Pep Guardiola has chosen not to hit back at Fabio Capello after his comments on the Manchester City manager. The Spaniard admitted he had heard the comments and stated that it was not the first time the Italian manager made such statements.
Speaking to the media ahead of Manchester City's clash with Brighton & Hove Albion, Guardiola took a cheeky dig at Italian football. The Spaniard tactician stated that he was not good enough to ruin the sport in the country while playing for AS Roma.
Guardiola said:
"I listen to everything that people say about me, so be careful. This isn’t the first time Mr. Fabio Capello has said something like this. But I’m not good enough to ruin Italian football. Italian football is far bigger than the way we play. A big hug for Fabio, a big hug."

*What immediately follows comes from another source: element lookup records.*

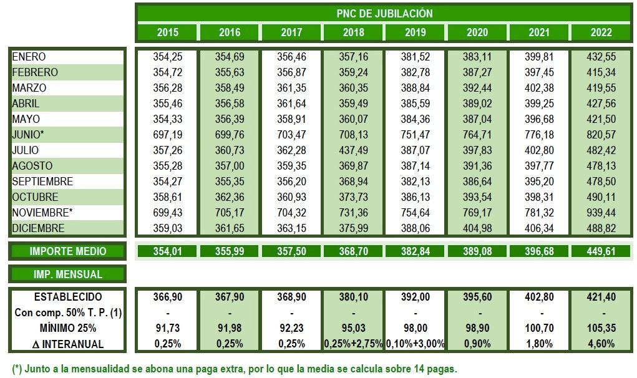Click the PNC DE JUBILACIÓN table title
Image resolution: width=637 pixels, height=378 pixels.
384,13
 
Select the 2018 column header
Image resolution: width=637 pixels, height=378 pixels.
353,32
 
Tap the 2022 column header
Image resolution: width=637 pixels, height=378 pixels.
601,32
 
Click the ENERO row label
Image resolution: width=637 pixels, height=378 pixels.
29,57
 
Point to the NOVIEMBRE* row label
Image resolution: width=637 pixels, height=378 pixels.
39,213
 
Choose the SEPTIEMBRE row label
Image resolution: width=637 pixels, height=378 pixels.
42,182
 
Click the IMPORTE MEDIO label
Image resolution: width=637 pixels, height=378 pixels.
68,251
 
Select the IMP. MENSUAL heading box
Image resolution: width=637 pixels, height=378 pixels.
68,274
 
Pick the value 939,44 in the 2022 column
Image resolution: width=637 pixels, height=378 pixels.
601,213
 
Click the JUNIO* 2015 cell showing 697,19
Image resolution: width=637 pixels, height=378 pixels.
167,135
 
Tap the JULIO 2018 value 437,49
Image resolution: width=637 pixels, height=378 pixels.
353,150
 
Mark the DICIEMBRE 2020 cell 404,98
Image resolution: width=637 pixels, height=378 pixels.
477,228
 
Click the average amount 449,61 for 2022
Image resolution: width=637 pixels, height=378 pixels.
601,251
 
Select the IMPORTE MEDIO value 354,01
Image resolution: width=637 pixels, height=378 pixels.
167,251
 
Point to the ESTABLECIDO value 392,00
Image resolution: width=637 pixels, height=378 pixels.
416,297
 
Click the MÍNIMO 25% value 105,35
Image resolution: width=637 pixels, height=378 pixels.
601,328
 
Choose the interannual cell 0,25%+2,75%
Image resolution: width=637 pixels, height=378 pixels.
353,344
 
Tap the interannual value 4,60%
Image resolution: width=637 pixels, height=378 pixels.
601,344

Pep Guardiola played one season at AS Roma before moving back to Brescia, the club he had joined after leaving Barcelona in 2001. The Spaniard played for Al Ahli and Doradoes before calling it quits in his playing career.

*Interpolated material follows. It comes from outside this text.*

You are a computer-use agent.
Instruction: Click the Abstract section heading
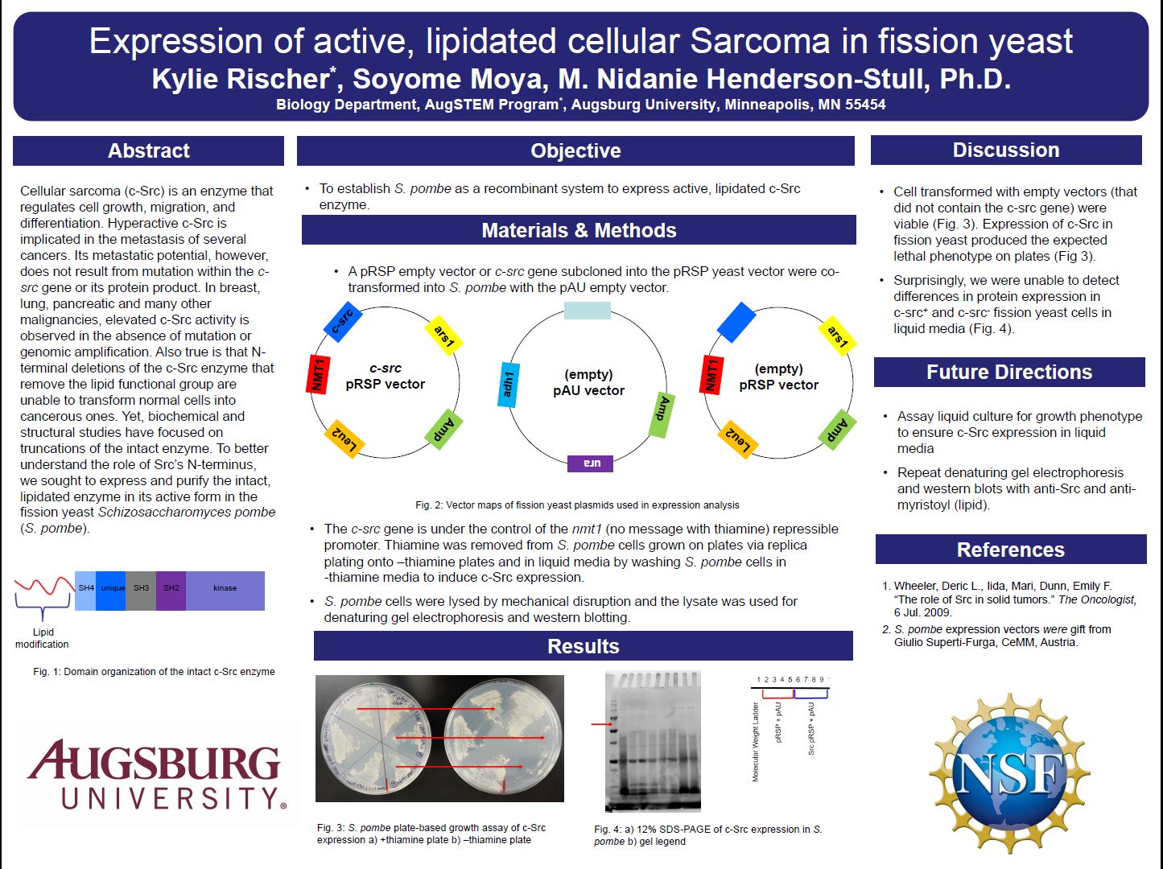(148, 151)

What did Fabio Capello say about Pep Guardiola?
Fabio Capello was talking to El Mundo this week and claimed that Pep Guardiola had done more harm to football than good. He believed that the manager won the UEFA Champions League with Manchester City in the only season he did not try anything out of the box.
Capello said via GOAL:
"You know what I don’t like about Guardiola? His arrogance. The Champions League he won with City is the only one where he didn’t try anything funny in the decisive matches. But all the other years, in Manchester and Munich, on key days, he always wanted to be the protagonist. He would change things and invent them so he could say: ‘It’s not the players who win, it’s me’. And that arrogance cost him several Champions Leagues. I respect him, but for me, it’s clear."
"Besides, even if it is no longer his fault, he has done a lot of harm to football. Because everyone spent ten years trying to copy him. It ruined Italian football, which lost its nature. I said: 'Stop, you don't have Guardiola's players'! There was also the absurd idea that that was all there was to do to play well. A disaster and also a boredom that made many people flee from football, they only have to watch the highlights, why are you going to watch 90 minutes of passes and horizontal passes without fighting," he added.
Fabio Capello was clear that he did not like Pep Guardiola's tactics and believed that players needed to run and not jog around the way the Spaniard wanted them to do.